The USE flags corresponding to the instruction sets and other features

specific to the x86 (amd64) architecture are being moved into a separate

USE flag group called CPU_FLAGS_X86.

In order not to lose CPU-specific optimizations, users will be required

to update their make.conf (and package.use) file. For example, if

the following USE flags were present:

  USE="mmx mmxext sse sse2 sse3"

Those flags need to be copied into:

  CPU_FLAGS_X86="mmx mmxext sse sse2 sse3"

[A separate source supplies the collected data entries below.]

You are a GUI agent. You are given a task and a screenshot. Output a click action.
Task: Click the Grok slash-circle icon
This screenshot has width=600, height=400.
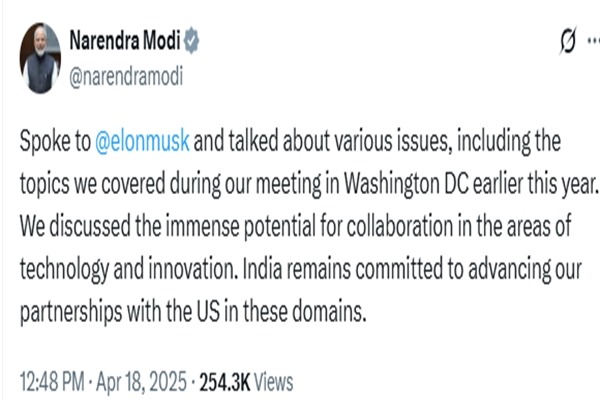click(567, 42)
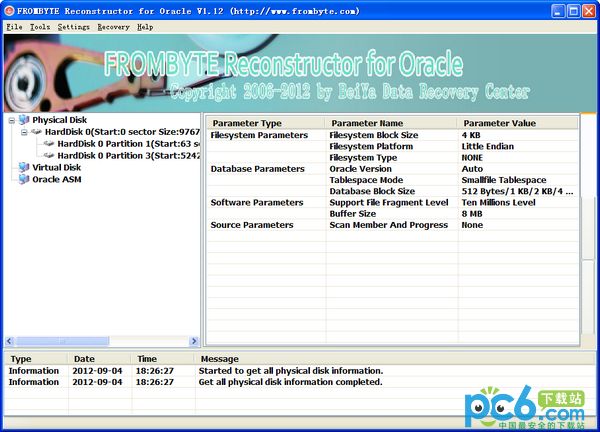Click the Physical Disk tree icon

pyautogui.click(x=24, y=120)
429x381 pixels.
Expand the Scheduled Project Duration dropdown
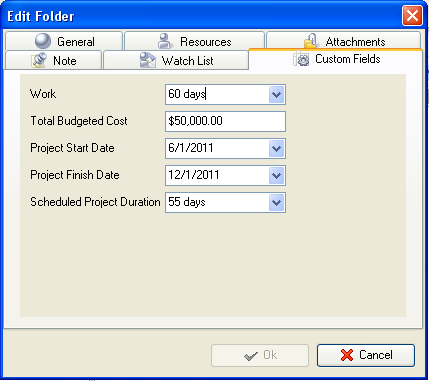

Please note that the same CPU_FLAGS_X86 variable is used both on x86

and amd64 systems.

When in doubt, you can consult the flag descriptions using one of

the commonly available tools, e.g. `equery uses` from gentoolkit:

  $ equery uses media-video/ffmpeg

Most of the flag names match /proc/cpuinfo names, with the notable

exception of SSE3 which is called 'pni' in /proc/cpuinfo (please also

do not confuse it with distinct SSSE3).

To help users enable the correct USE flags, we are providing a Python

script that generates the correct value using /proc/cpuinfo. It can be

found in the app-portage/cpuinfo2cpuflags package:

  $ emerge -1v app-portage/cpuinfo2cpuflags

  $ cpuinfo2cpuflags-x86

In order to ensure safe migration and maintain compatibility with

external repositories, it is recommended to preserve the old USE

settings for a period of one year or until no package of interest is

still using them.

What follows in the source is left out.